Vendors, in fact, are doing a brisk business selling US food that was intended for impoverished and displaced people. Stalls in the expansive marketplaces here are selling measured quantities of soybean oil, corn, cornmeal , and bulgur from containers marked, ''Furnished by the people of the United States of America. Not to be sold or exchanged.''
Several of the stalls display bags of this US food prominently.
''People like to buy US goods,'' a vendor says. ''The quality is better.''
This food is donated to El Salvador through the US Agency for International Development (AID). It is part of the allocation known as Public Law 480. In 1984 , AID will give the Salvadorean government $11.5 million worth of PL-480 food - food intended for the poor and for people displaced from their homes by this country's civil war.
The Salvadorean government organizations charged with the distribution of the food are the National Committee to Assist the Displaced People and the Directorate of Community Development. Allegations of inefficiency and mismanagement are often leveled against these organizations by independent relief organizations, including the office of the Roman Catholic archbishop.
Two other organizations also distribute US PL-480 food: Catholic Relief Services (CRS) and the World Food Program. Since it was unclear which of the four distributors' food was being sold illegally, CRS last week launched an investigation in San Vicente. CRS says it found that the serial numbers of items in the marketplace did not correspond to its PL-480 allotments. The World Food Program says it, too, will investigate immediately.
As for US AID officials, a high-ranking staffer says, ''We have seen no significant diversions of food.'' But when informed of the violations in San Vicente, the official promised to launch an investigation. Local officials in San Vicente also promised to investigate the problem.
Stall owners so far refuse to reveal how the PL-480 food arrived at the marketplace. Many actually denied the bags, piled one on top of the other in their small stalls, belong to them. Some attempted to hide the 50-pound bags when this reporter began writing down the serial numbers.

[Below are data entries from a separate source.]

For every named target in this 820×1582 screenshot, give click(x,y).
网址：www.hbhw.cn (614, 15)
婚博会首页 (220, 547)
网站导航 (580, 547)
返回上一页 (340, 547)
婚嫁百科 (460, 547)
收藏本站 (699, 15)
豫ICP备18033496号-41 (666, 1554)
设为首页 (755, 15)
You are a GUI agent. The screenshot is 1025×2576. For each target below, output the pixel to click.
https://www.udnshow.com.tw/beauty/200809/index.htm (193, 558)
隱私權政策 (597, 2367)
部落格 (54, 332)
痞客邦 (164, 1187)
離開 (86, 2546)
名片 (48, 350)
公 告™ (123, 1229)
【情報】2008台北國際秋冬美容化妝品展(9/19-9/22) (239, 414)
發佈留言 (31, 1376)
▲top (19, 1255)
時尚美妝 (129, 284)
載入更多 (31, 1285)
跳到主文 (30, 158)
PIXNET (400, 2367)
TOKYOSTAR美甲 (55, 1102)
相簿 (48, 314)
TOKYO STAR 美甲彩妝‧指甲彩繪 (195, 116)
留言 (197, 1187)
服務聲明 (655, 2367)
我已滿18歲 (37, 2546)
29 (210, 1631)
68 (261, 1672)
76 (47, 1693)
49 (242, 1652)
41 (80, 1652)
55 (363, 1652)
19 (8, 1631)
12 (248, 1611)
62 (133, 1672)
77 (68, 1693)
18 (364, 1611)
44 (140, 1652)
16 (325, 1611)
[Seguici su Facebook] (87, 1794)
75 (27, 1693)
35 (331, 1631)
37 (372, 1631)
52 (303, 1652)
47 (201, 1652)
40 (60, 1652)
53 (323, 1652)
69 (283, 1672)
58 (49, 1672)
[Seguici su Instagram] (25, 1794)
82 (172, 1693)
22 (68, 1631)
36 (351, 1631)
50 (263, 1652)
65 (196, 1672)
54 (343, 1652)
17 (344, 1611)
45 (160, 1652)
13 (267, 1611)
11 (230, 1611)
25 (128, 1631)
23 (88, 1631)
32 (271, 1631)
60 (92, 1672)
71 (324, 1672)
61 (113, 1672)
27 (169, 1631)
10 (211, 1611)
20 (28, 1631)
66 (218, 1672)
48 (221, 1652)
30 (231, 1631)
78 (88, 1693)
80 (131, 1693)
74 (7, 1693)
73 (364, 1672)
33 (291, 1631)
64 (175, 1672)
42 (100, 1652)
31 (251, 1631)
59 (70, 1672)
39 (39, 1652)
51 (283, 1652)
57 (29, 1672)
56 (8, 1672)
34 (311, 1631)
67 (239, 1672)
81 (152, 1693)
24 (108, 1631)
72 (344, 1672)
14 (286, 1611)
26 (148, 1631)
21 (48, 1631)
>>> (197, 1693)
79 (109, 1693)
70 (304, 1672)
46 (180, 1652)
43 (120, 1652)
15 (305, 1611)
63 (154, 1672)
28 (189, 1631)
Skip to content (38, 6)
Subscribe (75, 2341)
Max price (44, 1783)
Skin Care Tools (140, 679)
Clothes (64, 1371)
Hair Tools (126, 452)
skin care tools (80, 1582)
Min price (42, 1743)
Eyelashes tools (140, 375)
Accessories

''The bags are not mine,'' Norma Garcia, the owner of one small store in the marketplace, said. ''I'm guarding them for someone else.''
When pressed to produce the owner, Garcia sent for another vendor, Maria Reyes. Reyes, who says she paid $8 for the two 50-pound bags of corn, claims she bought them from a stranger in Cojutepeque, the capital of Cuscatlan Province. A later visit to Cojutepeque revealed similar food-sale violations.
''Listen,'' Garcia said, clearly perturbed by the questioning, ''if you want to see US food, go down to the National Guard Command Post.''
The street in front of the Guard headquarters is a section of the San Vicente market that appears to specialize in US-donated products. Each vendor has at least 100 pounds of US grains and several gallons of soybean oil for sale.
Maria Lydia Villabos has three 50-pound bags of cornmeal she is selling for $ 5 a piece. She claims strangers sold them to her. ''We do not know them and we do not know where they get the food.''
Her sister and brother, who operate stalls next to hers, have even larger quantities of US food for sale.
Phillipe Villabos is busy selling soybean oil to customers. He pours the oil from a 1-gallon tin, identifying it as a gift from the American people, into small containers. I ask him to read the sentence on the side of one of his tins.
'' 'Not to be sold or exchanged,' '' he recites slowly and looks up anxiously. ''A lot of people who get this oil cannot use it,'' he says, ''because it is bad for their health, so they sell it to me to buy something they can use.''
Mr. Villabos claims he knows the identities of the sellers. ''They are peasants who work on the government cooperative,'' he says. ''They have money taken out of their paycheck to buy this food so it is theirs to do with as they want. A lot of them don't like this food, so they come to the market to sell it.''
Villabos claims he buys only small quantities from various farmers who receive the food from the government.
Behind him are cardboard boxes marked as containing US-donated soy-bean oil. Most are empty. Others contain cornmeal. Villabos claims the boxes are gifts from those who sell him oil. His sister Inez says they came filled with cornmeal siphoned from other bags.
Under a table behind Villabos are stacks of empty 1-gallon soybean oil tins. I ask permission to count them. There are 62 empty tins, which he says he has sold in the past few weeks.
About 20 feet from the vendors is the National Guard center. Outside the building Roberto Garcia is on guard duty.
''I have never heard of US-donated food being sold in the marketplace,'' he says.